** Exercise requirements **
The required answer is each line in the entries below where "wszystko" occurs.

+++

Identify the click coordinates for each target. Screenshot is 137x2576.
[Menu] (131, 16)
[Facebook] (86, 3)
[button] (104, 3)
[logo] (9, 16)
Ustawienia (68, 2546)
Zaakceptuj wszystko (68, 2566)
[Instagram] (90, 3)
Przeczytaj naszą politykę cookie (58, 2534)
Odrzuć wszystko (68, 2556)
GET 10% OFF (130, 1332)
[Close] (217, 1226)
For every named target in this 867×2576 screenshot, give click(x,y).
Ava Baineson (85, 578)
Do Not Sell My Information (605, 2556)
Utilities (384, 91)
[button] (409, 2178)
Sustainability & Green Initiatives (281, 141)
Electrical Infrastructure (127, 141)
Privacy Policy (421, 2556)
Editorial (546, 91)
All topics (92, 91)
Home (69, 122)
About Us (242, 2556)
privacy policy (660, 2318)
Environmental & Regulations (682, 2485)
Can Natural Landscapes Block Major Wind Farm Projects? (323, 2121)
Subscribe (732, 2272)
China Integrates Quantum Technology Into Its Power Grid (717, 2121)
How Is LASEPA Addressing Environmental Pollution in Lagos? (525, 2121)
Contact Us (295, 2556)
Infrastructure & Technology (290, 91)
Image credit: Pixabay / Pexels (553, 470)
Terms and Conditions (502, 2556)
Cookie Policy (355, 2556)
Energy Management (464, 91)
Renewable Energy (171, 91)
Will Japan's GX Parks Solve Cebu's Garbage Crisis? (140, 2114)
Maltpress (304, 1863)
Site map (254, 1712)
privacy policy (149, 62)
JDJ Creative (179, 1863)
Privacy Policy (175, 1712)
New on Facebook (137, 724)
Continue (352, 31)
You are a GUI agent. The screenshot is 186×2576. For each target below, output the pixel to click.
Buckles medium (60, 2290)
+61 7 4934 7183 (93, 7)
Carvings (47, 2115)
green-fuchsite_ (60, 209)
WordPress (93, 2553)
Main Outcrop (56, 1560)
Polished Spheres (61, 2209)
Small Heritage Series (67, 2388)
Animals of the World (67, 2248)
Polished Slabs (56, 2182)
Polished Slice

+++

** Finished task **
Zaakceptuj wszystko (68, 2566)
Odrzuć wszystko (68, 2556)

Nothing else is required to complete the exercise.